Updated: Mar 18
Whenever Steve and I are walking with our two Parson terriers, Eddie and Juno, Eddie will be keen to get into any water he sees. Eddie is very keen on being in water – rivers, the sea, ponds, even the deep puddles on our local Common. He is keen to get in and to have a paddle or a swim. After a short while though he starts digging at the water, trying to make a hole as he would when he digs soil. Not surprisingly, he gets more and more frustrated as the water simply keeps filling the “hole”. He becomes almost obsessive and quite stressed about this and so we have to take him out and show him that there are better things to do – trees and grass to sniff, walking to be done. Within seconds he’s happy and relaxed again.
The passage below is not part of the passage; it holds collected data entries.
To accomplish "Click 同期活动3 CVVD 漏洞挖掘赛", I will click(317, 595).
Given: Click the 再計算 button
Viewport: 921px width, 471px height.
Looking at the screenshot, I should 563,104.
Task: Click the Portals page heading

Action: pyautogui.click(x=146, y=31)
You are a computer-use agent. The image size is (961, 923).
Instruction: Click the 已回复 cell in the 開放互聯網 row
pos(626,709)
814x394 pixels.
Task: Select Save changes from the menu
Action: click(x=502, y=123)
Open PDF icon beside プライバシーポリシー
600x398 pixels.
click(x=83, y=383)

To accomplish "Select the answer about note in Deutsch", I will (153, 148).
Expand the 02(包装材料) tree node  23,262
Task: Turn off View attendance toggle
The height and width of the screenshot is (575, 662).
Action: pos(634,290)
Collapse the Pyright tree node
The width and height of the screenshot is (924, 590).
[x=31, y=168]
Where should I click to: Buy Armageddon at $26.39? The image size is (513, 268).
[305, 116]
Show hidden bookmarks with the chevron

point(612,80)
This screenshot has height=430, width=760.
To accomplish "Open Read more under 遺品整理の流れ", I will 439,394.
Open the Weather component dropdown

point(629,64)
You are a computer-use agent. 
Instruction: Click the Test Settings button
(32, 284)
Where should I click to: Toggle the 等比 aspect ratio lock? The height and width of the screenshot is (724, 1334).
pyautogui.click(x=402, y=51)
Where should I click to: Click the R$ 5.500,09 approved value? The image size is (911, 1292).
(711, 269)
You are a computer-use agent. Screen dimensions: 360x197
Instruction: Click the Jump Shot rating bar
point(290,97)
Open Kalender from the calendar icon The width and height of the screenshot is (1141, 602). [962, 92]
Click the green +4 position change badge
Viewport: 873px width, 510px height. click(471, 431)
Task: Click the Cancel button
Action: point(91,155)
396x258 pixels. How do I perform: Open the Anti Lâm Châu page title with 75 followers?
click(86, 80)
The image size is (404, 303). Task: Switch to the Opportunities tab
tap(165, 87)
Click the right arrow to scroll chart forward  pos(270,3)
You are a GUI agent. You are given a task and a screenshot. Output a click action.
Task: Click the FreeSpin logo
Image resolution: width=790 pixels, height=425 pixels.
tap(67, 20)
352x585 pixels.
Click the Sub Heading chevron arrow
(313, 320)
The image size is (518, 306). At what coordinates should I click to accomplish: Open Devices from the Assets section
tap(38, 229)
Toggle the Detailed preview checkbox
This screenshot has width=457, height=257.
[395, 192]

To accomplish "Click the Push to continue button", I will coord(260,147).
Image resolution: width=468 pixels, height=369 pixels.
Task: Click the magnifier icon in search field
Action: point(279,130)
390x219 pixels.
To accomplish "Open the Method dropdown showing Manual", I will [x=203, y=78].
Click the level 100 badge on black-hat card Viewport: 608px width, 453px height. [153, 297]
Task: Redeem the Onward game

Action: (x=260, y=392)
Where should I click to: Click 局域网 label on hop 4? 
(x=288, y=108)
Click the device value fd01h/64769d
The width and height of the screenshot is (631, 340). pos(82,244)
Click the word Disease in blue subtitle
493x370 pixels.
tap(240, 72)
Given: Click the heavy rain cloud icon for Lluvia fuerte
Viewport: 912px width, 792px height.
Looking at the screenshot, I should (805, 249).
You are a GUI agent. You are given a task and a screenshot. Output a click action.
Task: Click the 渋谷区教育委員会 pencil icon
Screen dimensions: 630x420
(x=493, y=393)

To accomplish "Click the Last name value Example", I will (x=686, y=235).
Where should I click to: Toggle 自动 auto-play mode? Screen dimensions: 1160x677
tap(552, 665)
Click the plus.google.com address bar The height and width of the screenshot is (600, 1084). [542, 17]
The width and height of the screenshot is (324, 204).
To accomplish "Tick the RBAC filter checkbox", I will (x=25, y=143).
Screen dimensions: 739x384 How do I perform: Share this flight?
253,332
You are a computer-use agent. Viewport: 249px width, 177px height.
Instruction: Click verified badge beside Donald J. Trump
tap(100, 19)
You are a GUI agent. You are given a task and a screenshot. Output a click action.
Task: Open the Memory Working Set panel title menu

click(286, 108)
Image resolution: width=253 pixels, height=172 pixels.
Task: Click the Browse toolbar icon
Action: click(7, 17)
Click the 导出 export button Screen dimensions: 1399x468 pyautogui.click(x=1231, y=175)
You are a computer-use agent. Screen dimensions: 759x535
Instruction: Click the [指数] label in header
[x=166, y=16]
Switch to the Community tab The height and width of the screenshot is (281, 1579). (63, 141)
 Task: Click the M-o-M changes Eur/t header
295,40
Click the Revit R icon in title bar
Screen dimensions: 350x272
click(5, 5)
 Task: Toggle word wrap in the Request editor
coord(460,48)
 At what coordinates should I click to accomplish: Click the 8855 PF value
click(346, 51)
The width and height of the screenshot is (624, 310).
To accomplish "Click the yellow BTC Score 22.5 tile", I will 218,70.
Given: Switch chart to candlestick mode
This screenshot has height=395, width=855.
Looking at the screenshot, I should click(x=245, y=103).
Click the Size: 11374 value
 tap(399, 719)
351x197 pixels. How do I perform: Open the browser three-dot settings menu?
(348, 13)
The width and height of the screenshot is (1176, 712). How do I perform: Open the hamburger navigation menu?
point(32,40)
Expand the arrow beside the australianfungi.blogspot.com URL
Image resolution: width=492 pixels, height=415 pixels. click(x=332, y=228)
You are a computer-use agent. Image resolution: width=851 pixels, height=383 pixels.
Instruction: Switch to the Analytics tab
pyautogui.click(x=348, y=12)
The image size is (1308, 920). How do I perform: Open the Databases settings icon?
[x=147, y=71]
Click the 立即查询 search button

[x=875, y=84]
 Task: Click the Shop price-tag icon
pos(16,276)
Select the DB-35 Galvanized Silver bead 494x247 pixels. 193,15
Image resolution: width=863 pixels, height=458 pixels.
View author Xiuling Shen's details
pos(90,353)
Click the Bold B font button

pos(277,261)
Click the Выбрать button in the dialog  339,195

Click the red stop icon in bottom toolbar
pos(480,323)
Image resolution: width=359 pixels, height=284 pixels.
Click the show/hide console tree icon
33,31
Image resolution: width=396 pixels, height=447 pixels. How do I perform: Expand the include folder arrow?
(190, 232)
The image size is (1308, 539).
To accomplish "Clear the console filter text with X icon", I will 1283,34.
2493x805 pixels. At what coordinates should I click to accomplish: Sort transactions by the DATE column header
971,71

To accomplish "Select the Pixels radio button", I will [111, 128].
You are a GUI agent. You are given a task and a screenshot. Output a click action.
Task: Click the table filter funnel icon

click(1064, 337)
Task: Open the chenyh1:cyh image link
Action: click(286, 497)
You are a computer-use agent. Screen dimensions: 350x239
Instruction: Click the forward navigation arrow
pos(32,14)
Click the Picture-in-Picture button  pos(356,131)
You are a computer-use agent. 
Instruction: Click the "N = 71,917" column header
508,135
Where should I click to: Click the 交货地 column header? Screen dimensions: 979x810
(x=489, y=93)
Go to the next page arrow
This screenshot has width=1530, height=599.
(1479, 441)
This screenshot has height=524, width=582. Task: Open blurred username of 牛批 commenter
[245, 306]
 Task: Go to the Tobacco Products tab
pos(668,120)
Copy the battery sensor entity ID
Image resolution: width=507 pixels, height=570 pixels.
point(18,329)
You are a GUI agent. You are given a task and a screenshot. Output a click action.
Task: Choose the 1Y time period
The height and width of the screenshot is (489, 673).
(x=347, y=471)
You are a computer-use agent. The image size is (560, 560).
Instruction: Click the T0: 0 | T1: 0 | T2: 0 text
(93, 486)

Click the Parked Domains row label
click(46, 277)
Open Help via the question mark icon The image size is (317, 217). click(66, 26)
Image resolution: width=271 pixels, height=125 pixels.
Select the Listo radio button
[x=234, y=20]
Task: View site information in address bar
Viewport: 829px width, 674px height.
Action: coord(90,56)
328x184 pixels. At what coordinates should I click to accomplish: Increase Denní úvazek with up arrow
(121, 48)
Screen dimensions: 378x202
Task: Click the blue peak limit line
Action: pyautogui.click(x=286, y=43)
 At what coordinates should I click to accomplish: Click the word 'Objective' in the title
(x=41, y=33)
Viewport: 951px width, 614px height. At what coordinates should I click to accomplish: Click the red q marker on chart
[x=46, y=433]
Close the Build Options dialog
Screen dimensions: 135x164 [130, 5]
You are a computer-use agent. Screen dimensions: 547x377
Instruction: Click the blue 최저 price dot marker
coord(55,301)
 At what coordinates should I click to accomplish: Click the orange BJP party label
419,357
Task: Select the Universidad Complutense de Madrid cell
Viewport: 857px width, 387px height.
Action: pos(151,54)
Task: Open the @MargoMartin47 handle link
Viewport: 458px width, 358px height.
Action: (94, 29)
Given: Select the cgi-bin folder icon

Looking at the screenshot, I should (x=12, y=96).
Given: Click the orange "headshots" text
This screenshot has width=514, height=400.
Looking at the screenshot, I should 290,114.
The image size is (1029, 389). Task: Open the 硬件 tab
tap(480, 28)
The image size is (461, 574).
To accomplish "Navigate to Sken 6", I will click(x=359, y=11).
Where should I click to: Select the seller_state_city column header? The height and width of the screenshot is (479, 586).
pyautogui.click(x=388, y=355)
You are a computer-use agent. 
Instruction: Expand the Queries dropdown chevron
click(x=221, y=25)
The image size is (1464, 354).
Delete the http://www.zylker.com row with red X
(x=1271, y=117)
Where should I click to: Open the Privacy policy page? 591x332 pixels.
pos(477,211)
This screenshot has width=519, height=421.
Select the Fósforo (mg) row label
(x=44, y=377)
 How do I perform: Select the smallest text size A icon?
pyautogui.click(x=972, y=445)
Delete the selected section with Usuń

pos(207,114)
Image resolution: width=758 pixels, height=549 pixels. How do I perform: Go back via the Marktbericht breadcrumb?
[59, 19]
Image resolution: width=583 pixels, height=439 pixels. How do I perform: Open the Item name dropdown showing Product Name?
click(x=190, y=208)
It struck me how similar we people are when it comes to the things that cause us stress. Often, tackling the source of stress is very much like trying to dig a hole in water – it’s a really thankless task. What’s more, the more stressed we are, the more likely we are to carry on doing the task in the same way - which was what stressed us in the first place. It often takes someone else to get us to stop for a moment so that we can look around and remember the good things in our life. Then, we can begin to feel relaxed and think of new and better ways to deal with that task that was causing us such stress – and we’re much better at problem solving and creating when we’re relaxed. I certainly find this helps whenever I get a creative block.
It’s worth noticing whenever we’re feeling stressed or unproductive whether we’re just “digging holes in water”. If so, get away from the task for a bit and look around for better things to do or different ways to achieve what we want. For Eddie all it takes is being shown what else is around him, for me it’s doing something physically active – a walk, some exercise, even sorting out a cupboard. What would it take for you to stop trying to dig holes in water?